The award-winning Captivated DVD is available for $16.95 with free shipping at the time of this review. The running time is 107 minutes and there is over two hours of bonus features on the DVD. The DVD is intended for adults but is approved for all audiences. You will find interviews from well-known media experts and Christian leaders such as Ray Comfort, Dr. Jeff Myers, Dr. Ted Baehr, Kevin Swanson, KP Yohannan and more. There are testimonies from individuals representing every facet of media from a Nascar fan to a woman addicted to Farmville. As they share their stories, you begin to see a pattern. As media usage increases, freedom to enjoy the outdoors, time with family and God decreases. We only have so much time in a day and one of the messages of this DVD is to use the time we have on this earth wisely. Parents will be encouraged to lead by example in encouraging our kids to make wise choices regarding media usage. The DVD is broken down into five sections labeled:

  • Consumption – discusses the facts of media consumption in our society
  • Content – explores the effect media content has on our lives over time and how it can erode our moral fabric
  • Captivity – this section reveals the enamoring factor of media and how it can easily take us captive
  • Battleground – we learn about the battleground of the mind and how we can choose the diet that we meditate on and feed our souls
  • and the Freedom that can be found in allowing Christ to direct our media choices and the blessings that others have found from taking media breaks

After watching the Captivated DVD from Media Talk 101 with my husband I was challenged by the interviews and interesting researched facts about media.

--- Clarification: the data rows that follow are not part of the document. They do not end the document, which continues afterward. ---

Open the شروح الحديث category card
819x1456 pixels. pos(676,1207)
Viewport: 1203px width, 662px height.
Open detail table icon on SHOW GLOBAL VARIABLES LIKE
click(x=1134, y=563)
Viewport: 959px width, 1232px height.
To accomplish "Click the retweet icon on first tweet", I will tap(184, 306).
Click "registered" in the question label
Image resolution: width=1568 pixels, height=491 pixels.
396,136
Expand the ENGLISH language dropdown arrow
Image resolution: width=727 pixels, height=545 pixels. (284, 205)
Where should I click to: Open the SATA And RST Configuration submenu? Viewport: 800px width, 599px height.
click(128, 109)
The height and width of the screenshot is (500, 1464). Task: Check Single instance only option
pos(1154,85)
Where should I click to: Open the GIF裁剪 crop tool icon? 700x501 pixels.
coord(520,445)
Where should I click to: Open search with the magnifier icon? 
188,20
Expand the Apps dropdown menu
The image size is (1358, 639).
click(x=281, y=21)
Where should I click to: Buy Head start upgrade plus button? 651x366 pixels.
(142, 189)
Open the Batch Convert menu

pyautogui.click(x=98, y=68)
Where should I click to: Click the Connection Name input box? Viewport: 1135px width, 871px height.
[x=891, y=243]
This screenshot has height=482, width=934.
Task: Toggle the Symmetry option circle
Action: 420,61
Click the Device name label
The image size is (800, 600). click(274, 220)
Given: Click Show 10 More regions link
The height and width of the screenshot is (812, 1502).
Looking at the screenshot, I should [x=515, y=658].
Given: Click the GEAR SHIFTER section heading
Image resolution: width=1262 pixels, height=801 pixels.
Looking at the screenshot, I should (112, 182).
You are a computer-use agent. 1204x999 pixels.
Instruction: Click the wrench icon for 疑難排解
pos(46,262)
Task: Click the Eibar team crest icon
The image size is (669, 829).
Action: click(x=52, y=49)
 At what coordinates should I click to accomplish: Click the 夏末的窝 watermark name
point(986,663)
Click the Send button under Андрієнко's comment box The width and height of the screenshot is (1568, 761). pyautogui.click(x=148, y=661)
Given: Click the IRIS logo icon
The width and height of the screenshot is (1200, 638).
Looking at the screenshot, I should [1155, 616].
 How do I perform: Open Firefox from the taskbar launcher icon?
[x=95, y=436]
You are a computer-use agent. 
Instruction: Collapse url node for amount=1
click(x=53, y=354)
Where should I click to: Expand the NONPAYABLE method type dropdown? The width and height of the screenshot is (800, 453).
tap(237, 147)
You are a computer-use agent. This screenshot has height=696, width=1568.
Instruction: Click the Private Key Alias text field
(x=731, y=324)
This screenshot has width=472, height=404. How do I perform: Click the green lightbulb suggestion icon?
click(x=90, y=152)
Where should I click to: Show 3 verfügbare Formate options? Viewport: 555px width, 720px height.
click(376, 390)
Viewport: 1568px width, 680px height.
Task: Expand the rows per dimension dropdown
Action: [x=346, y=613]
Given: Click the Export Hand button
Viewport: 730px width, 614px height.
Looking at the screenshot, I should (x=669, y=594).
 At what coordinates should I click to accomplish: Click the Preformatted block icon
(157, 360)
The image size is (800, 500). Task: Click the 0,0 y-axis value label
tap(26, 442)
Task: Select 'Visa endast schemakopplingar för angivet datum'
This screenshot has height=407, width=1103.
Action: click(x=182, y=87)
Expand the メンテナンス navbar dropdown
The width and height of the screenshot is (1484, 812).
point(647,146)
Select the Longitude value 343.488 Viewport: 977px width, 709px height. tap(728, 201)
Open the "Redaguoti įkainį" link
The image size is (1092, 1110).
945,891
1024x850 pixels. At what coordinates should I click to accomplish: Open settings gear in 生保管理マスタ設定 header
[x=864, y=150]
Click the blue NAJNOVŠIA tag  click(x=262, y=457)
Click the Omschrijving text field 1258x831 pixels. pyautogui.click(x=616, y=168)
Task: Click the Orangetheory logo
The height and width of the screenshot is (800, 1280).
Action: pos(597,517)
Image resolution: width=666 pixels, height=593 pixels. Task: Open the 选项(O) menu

This documentary reminded me that media has a great potential for negatively affecting our families when given a wrongful place in our lives. Producer and co-director Phillip Telfer with the help of award winning director Colin Gunn seeks to challenge believers and the church to take a look at the influence media has in our lives and begin to make wise choices regarding our media habits. I was moved to tears at the end of the video as I reflected on how much time is wasted on media in our home. I think about the work that needs to be accomplished for Christ’s kingdom and I think of all the Christians, including my family, sitting on their sofas night after night wasting precious time watching TV, playing video games and reading statuses on Facebook. Is this a sin? I don’t believe media and entertainment are sins in and of themselves, but can we find ourselves captivated by other masters than the Lord Jesus Christ? My answer is absolutely yes and the world makes it so easy to be drawn in little by little.

Captivated Movie Review

 

So what will I do with this information? How will it affect me? After considering the content of the documentary, I was challenged to evaluate my personal use of media. Will the moments of the remaining years of my life be spent wisely, or will I waste precious time on media. I took a hard look at my own consumption of media and realized that I need to take media breaks occasionally. I need to take time to unplug and enjoy quiet time with my family that is uninterrupted by the noise and addiction of media. Although I love technology and it is a big part of my life as a blogger, I need to learn to say no and unplug more often. I am challenging myself to set aside Sundays to turn off my cell phone and stay off the laptop to give myself time with my loved ones, time with God and time to read and play the piano. I have talked with my husband about trying a one to two week TV turnoff and computer fast over the summer as well. This documentary may not speak the same message to you, but I promise that you will learn some interesting facts about the effects of media on our society by watching this film. I found it very educational and inspiring.